→ Work to do
Copy out the lines of the records between the line containing "[Instagram] (297, 566)" and the line containing "dual channel software V1.5.rar (130, 404)", inclusive, with each line kept exactly as it appears.

★ ★ ★ ★ ★ ★ ★

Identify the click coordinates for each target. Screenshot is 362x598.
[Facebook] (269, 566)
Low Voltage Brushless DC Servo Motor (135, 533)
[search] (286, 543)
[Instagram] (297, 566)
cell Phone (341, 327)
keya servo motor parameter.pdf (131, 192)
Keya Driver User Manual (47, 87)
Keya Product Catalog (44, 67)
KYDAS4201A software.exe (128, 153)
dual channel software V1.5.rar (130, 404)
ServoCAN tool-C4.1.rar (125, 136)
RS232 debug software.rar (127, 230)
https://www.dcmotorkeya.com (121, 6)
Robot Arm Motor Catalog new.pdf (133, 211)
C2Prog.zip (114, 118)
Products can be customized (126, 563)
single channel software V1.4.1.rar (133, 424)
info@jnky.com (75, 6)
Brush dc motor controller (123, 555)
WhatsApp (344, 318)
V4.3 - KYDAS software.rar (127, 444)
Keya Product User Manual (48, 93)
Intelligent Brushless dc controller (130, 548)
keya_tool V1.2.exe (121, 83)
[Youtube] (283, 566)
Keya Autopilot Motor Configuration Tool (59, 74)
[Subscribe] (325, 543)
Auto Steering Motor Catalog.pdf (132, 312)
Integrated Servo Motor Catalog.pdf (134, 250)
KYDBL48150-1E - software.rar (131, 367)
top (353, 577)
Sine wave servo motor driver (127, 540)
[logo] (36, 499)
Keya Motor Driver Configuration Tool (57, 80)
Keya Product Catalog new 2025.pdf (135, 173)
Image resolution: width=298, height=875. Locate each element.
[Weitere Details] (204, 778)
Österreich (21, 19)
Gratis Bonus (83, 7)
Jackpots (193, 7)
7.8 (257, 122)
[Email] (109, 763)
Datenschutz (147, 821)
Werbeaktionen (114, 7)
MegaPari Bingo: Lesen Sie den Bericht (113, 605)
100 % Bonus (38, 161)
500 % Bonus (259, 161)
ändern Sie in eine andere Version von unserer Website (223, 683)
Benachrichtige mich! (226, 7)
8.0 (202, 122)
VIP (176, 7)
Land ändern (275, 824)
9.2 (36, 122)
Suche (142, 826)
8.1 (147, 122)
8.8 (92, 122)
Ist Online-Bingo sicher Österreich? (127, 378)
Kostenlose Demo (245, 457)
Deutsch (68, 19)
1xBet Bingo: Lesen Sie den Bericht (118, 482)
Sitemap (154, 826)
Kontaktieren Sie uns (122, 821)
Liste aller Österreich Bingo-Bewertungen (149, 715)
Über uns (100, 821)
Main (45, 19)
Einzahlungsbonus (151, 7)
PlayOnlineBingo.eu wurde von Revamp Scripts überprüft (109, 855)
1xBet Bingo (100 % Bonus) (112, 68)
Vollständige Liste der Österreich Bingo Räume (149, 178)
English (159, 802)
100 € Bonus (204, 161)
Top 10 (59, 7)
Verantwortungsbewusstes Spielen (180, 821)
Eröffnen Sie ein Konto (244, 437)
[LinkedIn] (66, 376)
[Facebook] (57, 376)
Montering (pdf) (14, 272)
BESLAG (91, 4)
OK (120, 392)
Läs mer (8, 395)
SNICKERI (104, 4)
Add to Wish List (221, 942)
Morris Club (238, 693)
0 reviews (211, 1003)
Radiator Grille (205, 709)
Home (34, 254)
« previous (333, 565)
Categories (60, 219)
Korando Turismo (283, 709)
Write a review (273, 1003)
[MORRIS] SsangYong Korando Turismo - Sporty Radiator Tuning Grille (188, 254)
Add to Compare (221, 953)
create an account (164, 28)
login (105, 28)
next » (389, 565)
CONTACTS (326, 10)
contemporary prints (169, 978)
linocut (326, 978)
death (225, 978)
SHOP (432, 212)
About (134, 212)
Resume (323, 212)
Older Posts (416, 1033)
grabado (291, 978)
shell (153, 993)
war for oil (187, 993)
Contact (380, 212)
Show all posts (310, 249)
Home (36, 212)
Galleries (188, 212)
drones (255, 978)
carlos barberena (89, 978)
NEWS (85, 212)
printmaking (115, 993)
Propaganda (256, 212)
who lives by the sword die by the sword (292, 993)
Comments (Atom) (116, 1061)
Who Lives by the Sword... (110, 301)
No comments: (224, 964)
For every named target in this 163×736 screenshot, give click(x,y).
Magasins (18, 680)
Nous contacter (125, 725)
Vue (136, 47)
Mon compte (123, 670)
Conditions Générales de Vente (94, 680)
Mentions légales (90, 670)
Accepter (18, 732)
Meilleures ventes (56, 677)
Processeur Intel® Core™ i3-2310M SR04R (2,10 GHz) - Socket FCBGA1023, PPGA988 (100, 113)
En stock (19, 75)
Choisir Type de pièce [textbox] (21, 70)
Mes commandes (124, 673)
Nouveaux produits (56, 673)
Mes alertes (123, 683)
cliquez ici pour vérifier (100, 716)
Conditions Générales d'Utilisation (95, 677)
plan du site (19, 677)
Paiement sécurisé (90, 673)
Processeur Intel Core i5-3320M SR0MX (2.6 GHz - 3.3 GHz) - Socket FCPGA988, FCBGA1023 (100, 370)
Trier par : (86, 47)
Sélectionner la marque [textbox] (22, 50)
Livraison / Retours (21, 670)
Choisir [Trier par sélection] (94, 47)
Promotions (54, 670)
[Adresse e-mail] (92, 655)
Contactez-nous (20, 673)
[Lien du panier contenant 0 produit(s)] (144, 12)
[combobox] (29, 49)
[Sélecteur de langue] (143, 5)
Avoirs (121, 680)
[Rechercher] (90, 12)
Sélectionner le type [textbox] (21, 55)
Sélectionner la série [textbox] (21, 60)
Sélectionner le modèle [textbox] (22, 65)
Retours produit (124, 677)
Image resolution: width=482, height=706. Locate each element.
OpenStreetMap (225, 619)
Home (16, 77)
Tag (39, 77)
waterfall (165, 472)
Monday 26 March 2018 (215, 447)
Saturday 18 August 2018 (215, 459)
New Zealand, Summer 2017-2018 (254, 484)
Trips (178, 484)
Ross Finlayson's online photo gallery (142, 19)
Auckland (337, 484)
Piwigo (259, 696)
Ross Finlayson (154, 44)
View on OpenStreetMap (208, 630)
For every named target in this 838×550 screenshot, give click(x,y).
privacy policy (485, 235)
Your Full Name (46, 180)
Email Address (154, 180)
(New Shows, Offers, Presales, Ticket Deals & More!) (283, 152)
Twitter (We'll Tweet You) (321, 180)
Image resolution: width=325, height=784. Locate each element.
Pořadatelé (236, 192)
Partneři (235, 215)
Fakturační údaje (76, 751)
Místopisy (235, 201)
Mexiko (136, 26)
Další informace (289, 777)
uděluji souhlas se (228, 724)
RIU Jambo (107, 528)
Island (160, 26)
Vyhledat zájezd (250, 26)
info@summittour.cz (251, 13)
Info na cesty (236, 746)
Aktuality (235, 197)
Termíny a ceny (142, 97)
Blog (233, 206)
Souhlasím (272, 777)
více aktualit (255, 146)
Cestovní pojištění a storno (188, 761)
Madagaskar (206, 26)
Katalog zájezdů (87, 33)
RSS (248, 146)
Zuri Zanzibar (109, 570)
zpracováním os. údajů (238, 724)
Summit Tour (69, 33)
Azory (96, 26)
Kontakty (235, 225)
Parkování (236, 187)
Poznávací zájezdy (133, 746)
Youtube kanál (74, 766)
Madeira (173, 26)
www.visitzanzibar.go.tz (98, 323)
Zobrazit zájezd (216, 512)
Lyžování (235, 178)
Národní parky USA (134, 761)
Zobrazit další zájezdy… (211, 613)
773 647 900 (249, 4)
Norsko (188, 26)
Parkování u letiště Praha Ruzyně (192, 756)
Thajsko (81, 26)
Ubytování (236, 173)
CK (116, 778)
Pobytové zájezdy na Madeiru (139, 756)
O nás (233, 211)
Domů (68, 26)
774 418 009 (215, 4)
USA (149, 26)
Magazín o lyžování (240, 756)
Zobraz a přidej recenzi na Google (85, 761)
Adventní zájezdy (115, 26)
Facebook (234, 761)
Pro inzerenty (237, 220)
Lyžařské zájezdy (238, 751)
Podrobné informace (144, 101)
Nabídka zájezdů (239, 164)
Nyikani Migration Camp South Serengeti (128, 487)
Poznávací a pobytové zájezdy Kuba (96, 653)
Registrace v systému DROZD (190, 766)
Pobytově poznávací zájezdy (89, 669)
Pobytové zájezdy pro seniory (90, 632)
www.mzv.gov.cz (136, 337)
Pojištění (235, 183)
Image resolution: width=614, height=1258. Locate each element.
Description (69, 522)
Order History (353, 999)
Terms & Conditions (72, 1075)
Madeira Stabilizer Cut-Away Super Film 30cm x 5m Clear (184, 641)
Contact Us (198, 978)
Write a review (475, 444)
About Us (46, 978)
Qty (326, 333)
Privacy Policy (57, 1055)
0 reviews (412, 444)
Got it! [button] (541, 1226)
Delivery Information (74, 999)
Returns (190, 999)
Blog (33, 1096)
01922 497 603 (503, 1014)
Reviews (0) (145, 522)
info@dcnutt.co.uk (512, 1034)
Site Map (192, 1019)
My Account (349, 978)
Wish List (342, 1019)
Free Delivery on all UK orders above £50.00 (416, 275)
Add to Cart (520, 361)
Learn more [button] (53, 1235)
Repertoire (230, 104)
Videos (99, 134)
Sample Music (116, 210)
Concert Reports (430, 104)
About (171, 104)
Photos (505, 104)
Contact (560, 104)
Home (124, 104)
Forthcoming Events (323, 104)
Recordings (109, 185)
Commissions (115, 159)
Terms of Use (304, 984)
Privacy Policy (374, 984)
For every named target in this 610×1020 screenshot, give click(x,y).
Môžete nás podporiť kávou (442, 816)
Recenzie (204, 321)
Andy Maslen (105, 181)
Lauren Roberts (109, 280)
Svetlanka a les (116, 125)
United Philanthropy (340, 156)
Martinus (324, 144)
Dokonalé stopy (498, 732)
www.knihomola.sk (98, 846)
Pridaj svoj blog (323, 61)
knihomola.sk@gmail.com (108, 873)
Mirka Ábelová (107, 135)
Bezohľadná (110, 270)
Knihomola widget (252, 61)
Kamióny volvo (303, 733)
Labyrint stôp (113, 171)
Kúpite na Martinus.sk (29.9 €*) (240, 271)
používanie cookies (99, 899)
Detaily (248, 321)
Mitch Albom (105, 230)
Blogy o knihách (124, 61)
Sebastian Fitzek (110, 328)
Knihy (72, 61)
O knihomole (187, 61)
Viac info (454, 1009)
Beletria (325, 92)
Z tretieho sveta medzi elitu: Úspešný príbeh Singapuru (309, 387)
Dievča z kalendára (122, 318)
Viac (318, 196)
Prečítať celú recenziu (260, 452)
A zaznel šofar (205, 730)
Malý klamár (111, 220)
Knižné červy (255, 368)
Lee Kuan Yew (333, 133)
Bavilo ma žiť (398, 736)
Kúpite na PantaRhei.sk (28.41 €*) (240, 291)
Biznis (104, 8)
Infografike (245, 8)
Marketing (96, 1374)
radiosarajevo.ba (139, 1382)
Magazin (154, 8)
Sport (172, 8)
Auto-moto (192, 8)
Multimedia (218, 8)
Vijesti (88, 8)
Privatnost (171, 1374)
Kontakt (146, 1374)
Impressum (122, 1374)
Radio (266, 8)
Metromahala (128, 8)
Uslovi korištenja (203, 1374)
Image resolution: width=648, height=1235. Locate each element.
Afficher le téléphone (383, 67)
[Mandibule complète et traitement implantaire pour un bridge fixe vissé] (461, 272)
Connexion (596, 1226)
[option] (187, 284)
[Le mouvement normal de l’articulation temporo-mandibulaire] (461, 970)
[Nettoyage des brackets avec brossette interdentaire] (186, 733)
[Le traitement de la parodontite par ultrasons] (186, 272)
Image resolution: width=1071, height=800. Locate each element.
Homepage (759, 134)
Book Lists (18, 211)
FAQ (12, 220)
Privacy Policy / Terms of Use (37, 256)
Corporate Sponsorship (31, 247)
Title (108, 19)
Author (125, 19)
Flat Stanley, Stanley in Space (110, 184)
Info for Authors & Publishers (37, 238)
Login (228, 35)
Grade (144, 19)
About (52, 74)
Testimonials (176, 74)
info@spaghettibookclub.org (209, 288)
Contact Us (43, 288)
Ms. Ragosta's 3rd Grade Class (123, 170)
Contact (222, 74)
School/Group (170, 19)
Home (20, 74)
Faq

★ ★ ★ ★ ★ ★ ★

→ Final result
[Instagram] (297, 566)
cell Phone (341, 327)
keya servo motor parameter.pdf (131, 192)
Keya Driver User Manual (47, 87)
Keya Product Catalog (44, 67)
KYDAS4201A software.exe (128, 153)
dual channel software V1.5.rar (130, 404)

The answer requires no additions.